To be clear, the location of the copy and the paste varies every day. I cannot use a fixed cell reference.
from openpyxl import Workbook
import openpyxl
import datetime
wb = openpyxl.load_workbook('Online Log.xlsx')
wb1 = openpyxl.load_workbook('Blank.xlsx')
sheet = wb['Weather']
sheet1 = wb1['Sheet2']
# Find yesterday in date format
today = datetime.date.today()
yesterday = str(today - datetime.timedelta(days=1))
# Find position of midnight position on today's DPR
for row in sheet.iter_rows():
for cell in row:
if str(cell.value) == (str(today) + ' 00:00:00'):
Start_Coord = sheet.cell(row=cell.row, column=3).coordinate
End_Coord = sheet.cell(row=cell.row + 3, column=9).coordinate
for row in sheet[Start_Coord:End_Coord]:
for cell in row:
sheet1[cell.coordinate].value = cell.value
wb1.save('file2.xlsx')
I've tried incorporating the following code to search for the relevant place to paste into the second workbook, but that doesn't work either.

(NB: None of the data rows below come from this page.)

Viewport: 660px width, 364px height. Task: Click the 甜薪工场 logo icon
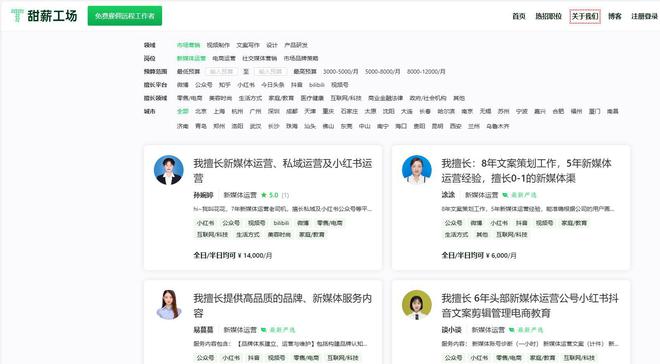(x=17, y=16)
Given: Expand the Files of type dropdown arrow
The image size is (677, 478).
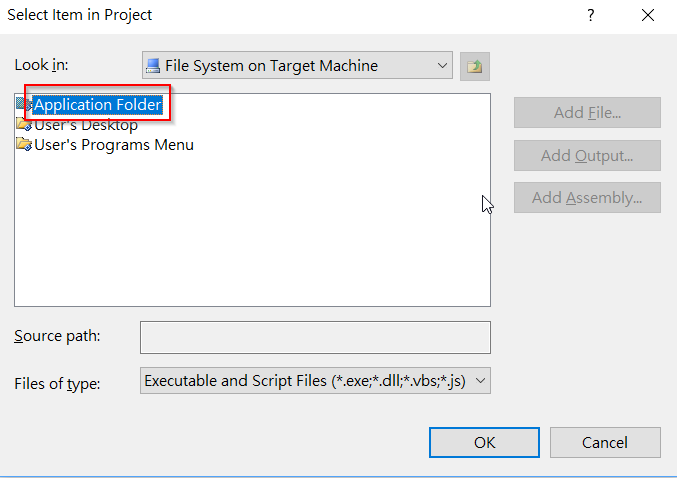Looking at the screenshot, I should click(x=480, y=381).
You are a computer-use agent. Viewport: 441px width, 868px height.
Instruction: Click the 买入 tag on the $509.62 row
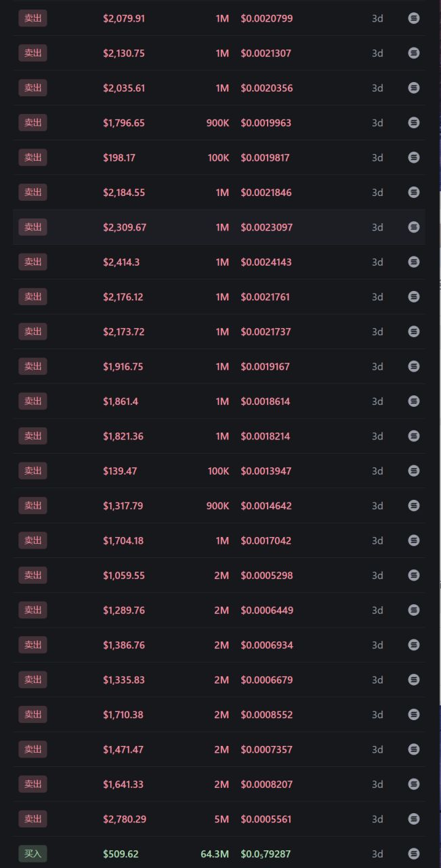coord(33,854)
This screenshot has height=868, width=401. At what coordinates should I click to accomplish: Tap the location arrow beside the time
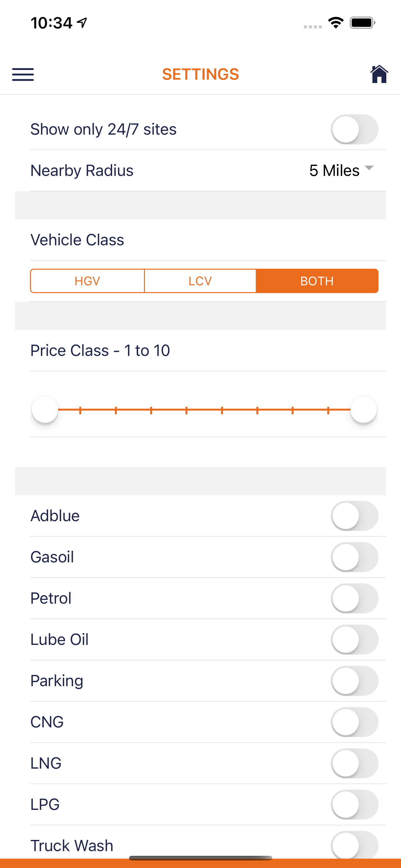click(x=82, y=23)
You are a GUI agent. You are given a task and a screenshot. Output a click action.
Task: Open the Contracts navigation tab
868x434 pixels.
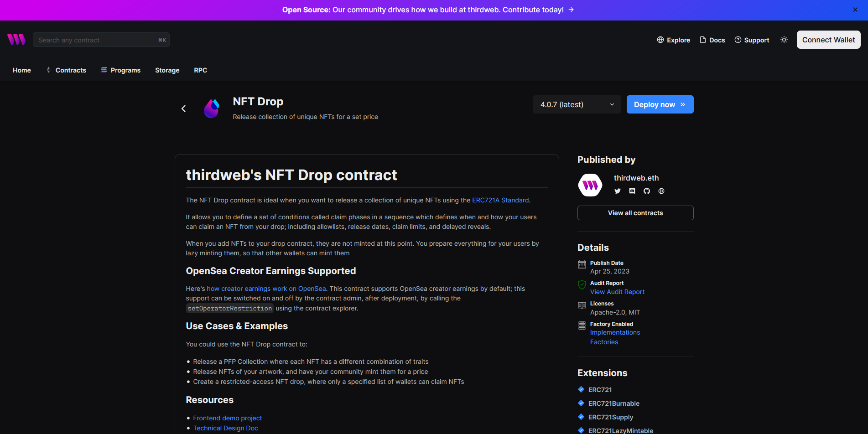[71, 70]
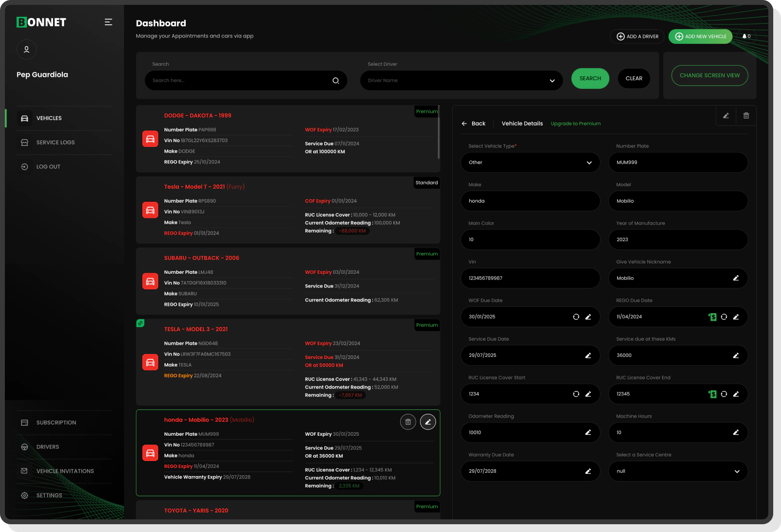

for rows in sheet1.iter_rows():
for cell in rows:
if str(cell.value) == 'Paste Cell Below':
Start_Coord_2 = sheet1.cell(row=cell.row, column=3).coordinate
End_Coord_2 = sheet1.cell(row=cell.row + 3, column=9).coordinate
for rows in sheet1[Start_Coord_2:End_Coord_2]:
for cell in rows:
sheet1[cell.coordinate].value = cell.value
print(cell.coordinate)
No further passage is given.